COMPUTE

COMPUTE VARIABLE = EXPRESSION.
   or
COMPUTE vector(INDEX) = EXPRESSION.

COMPUTE assigns the value of an expression to a target variable. For each case, the expression is evaluated and its value assigned to the target variable. Numeric and string variables may be assigned. When a string expression's width differs from the target variable's width, the string result of the expression is truncated or padded with spaces on the right as necessary. The expression and variable types must match.

For numeric variables only, the target variable need not already exist. Numeric variables created by COMPUTE are assigned an F8.2 output format. String variables must be declared before they can be used as targets for COMPUTE.

The target variable may be specified as an element of a vector. In this case, an expression INDEX must be specified in parentheses following the vector name. The expression INDEX must evaluate to a numeric value that, after rounding down to the nearest integer, is a valid index for the named vector.

Using COMPUTE to assign to a variable specified on LEAVE resets the variable's left state. Therefore, LEAVE should be specified following COMPUTE, not before.

COMPUTE is a transformation. It does not cause the active dataset to be read.
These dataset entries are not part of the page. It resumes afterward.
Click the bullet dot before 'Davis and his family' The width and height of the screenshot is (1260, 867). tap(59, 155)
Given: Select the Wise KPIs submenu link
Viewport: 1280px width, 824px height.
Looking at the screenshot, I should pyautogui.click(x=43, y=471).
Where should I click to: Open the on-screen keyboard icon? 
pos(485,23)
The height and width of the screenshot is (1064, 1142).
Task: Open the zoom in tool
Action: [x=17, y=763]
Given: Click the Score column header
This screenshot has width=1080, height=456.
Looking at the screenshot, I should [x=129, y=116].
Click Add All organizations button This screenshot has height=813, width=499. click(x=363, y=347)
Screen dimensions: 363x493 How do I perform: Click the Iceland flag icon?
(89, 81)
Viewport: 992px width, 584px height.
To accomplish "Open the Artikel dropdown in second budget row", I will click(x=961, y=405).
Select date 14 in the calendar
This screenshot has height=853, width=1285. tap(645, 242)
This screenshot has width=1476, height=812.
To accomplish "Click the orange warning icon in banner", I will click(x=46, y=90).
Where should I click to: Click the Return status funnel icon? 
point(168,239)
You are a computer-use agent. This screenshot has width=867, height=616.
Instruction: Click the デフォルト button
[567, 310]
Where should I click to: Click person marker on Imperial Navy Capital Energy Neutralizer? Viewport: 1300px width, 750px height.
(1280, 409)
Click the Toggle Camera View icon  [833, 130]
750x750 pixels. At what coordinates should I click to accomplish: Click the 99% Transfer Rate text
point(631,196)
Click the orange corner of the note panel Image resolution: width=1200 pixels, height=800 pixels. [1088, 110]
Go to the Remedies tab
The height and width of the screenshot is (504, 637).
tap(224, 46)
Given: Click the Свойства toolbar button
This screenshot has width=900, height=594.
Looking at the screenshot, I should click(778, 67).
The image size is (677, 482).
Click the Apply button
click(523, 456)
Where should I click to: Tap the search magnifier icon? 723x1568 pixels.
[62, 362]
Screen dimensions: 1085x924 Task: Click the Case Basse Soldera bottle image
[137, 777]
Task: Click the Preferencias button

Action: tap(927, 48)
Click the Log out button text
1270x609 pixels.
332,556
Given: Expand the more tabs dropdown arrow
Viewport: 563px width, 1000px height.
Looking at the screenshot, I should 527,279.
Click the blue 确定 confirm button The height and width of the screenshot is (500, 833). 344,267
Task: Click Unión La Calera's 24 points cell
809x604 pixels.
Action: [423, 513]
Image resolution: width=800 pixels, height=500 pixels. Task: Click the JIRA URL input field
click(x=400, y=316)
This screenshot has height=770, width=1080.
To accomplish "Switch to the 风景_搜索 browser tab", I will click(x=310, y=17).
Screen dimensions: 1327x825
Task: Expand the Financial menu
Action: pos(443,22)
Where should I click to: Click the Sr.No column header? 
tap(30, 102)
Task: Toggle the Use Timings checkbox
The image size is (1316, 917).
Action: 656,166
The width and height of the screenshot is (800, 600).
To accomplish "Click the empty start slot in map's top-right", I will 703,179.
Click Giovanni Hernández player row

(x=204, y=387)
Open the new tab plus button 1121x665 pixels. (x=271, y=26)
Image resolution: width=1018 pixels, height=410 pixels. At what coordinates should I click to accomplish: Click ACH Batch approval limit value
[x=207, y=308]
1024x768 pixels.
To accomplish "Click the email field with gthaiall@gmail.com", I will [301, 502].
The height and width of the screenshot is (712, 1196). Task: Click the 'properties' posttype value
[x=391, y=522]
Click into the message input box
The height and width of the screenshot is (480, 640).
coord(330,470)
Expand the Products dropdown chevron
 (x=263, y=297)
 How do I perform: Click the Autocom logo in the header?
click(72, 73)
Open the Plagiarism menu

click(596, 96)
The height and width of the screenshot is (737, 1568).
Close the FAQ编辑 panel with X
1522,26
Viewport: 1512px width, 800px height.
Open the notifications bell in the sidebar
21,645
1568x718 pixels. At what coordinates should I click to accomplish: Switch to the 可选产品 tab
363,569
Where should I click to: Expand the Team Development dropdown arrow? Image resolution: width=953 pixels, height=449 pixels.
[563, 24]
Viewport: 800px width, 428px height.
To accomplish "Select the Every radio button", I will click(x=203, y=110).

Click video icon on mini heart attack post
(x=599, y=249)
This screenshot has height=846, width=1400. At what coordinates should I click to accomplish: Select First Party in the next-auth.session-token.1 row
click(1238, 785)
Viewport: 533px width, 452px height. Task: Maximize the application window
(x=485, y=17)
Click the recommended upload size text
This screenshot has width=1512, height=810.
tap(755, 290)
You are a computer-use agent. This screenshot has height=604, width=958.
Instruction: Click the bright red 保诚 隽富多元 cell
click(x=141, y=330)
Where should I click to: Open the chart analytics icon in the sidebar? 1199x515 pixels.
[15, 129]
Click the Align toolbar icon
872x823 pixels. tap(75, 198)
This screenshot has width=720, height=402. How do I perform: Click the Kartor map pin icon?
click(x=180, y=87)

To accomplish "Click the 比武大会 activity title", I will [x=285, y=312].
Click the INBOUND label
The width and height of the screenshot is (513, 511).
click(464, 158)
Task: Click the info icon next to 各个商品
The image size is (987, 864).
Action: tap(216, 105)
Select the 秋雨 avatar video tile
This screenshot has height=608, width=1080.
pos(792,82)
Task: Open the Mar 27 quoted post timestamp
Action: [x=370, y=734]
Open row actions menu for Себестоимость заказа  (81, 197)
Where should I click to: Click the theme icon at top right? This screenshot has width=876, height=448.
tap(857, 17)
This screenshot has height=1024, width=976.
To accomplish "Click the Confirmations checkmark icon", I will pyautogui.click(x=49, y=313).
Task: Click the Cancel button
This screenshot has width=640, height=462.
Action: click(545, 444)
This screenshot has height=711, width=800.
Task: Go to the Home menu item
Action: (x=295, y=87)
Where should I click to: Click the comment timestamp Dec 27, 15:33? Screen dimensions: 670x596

When COMPUTE is specified following TEMPORARY, the LAG function may not be used.

Example

The dataset physiology.sav contains the height and weight of persons. For some purposes, neither height nor weight alone is of interest. Epidemiologists are often more interested in the "body mass index" which can sometimes be used as a predictor for clinical conditions. The body mass index is defined as the weight of the person in kilograms divided by the square of the person's height in metres.1

get file='physiology.sav'.

* height is in mm so we must divide by 1000 to get metres.
compute bmi = weight / (height/1000)**2.
variable label bmi "Body Mass Index".

descriptives /weight height bmi.

This syntax shows how you can use COMPUTE to generate a new variable called bmi and have every case's value calculated from the existing values of weight and height. It also shows how you can add a label to this new variable, so that a more descriptive label appears in subsequent analyses, and this can be seen in the output from the DESCRIPTIVES command, below.

The expression which follows the = sign can be as complicated as necessary. See Expressions for a full description of the language accepted.

                  Descriptive Statistics
┌─────────────────────┬──┬───────┬───────┬───────┬───────┐
│                     │ N│  Mean │Std Dev│Minimum│Maximum│
├─────────────────────┼──┼───────┼───────┼───────┼───────┤
│Weight in kilograms  │40│  72.12│  26.70│  ─55.6│   92.1│
│Height in millimeters│40│1677.12│ 262.87│    179│   1903│
│Body Mass Index      │40│  67.46│ 274.08│ ─21.62│1756.82│
│Valid N (listwise)   │40│       │       │       │       │
│Missing N (listwise) │ 0│       │       │       │       │
└─────────────────────┴──┴───────┴───────┴───────┴───────┘

  1. Since BMI is a quantity with a ratio scale and has units, the term "index" is a misnomer, but that is what it is called.